> _Work to be completed_
Your reply should consist only of the lines from the one holding "The height and width of the screenshot is (827, 1034)." to the last line of the data below, written out exactly and without pictures.

============

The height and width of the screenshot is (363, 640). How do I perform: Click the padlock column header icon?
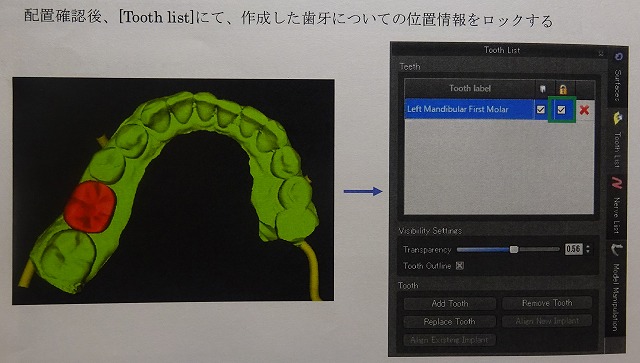tap(563, 89)
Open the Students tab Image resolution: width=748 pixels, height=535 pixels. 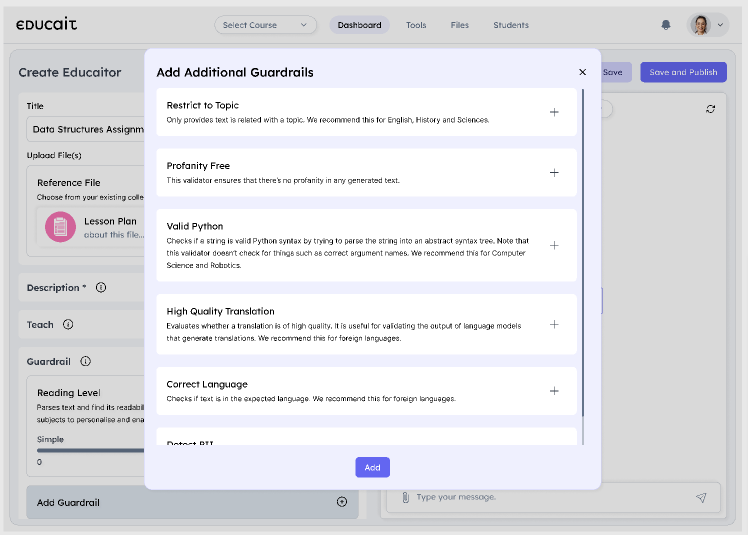tap(511, 25)
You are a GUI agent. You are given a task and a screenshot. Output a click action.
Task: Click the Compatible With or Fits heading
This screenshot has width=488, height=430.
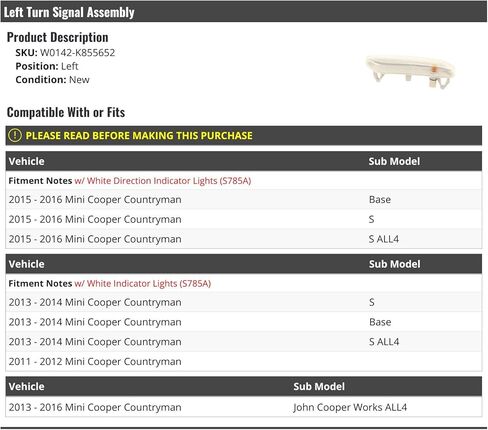(66, 112)

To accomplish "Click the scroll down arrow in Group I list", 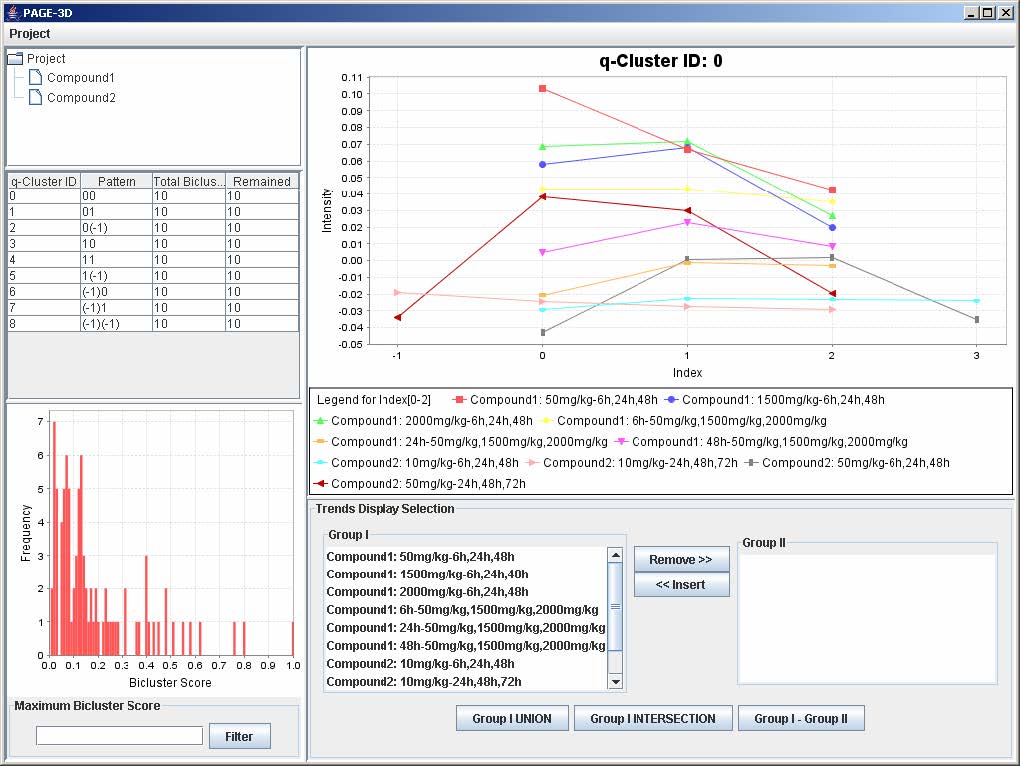I will click(615, 681).
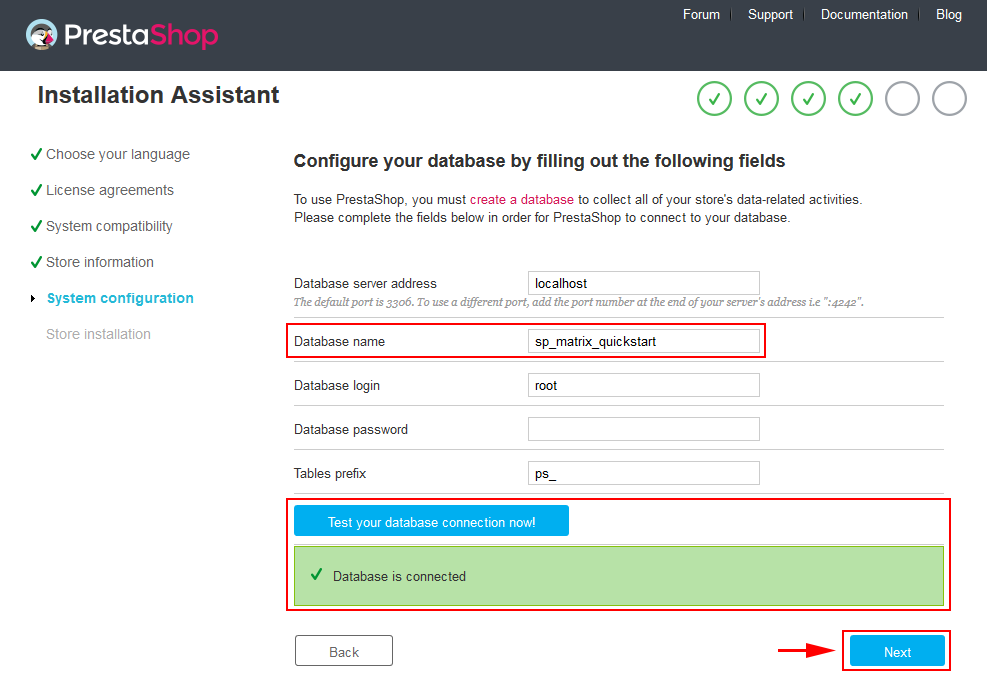Select the Store information step in sidebar
987x697 pixels.
(100, 262)
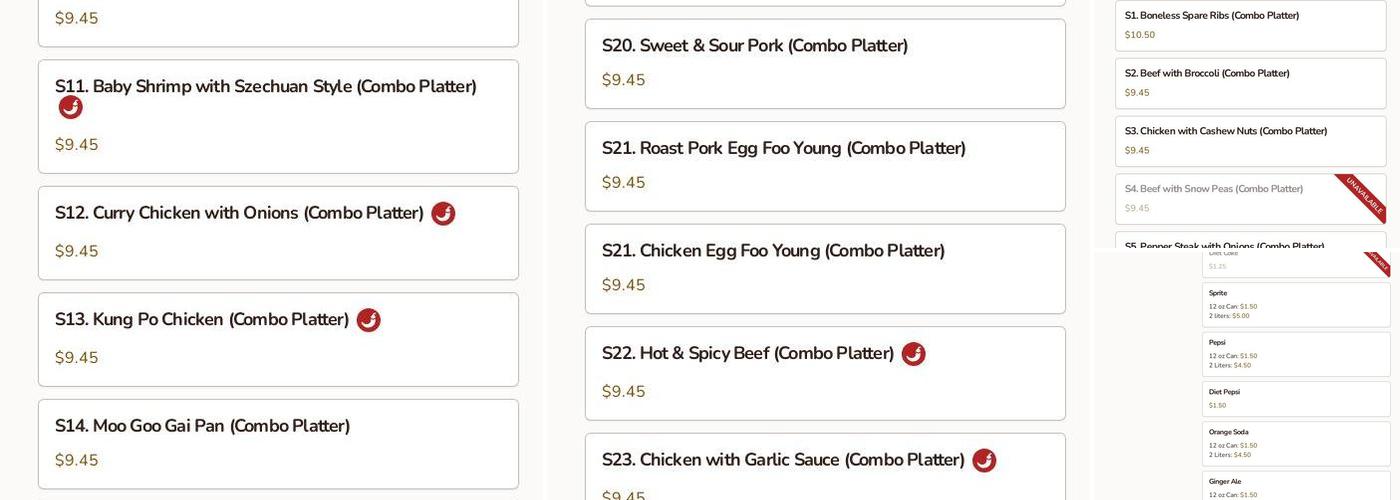Open S1 Boneless Spare Ribs combo platter
The image size is (1400, 500).
[x=1211, y=16]
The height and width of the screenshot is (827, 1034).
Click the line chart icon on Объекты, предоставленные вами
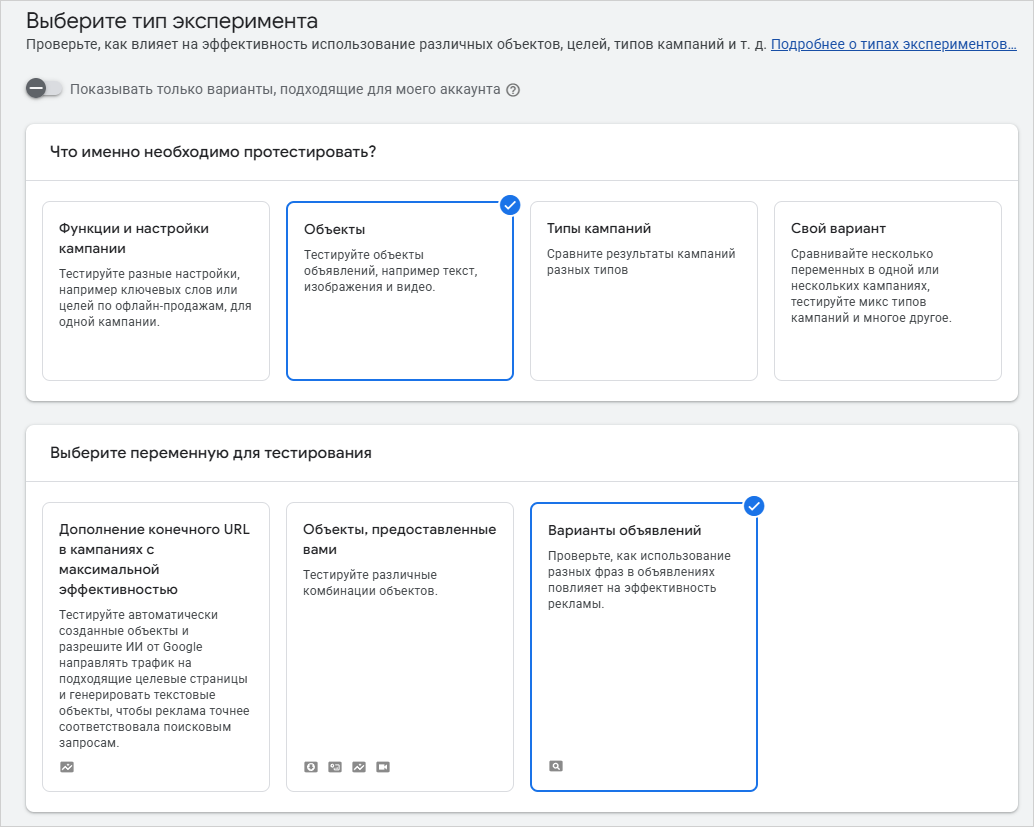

============

> _Result below_
The height and width of the screenshot is (827, 1034).
Click the line chart icon on Объекты, предоставленные вами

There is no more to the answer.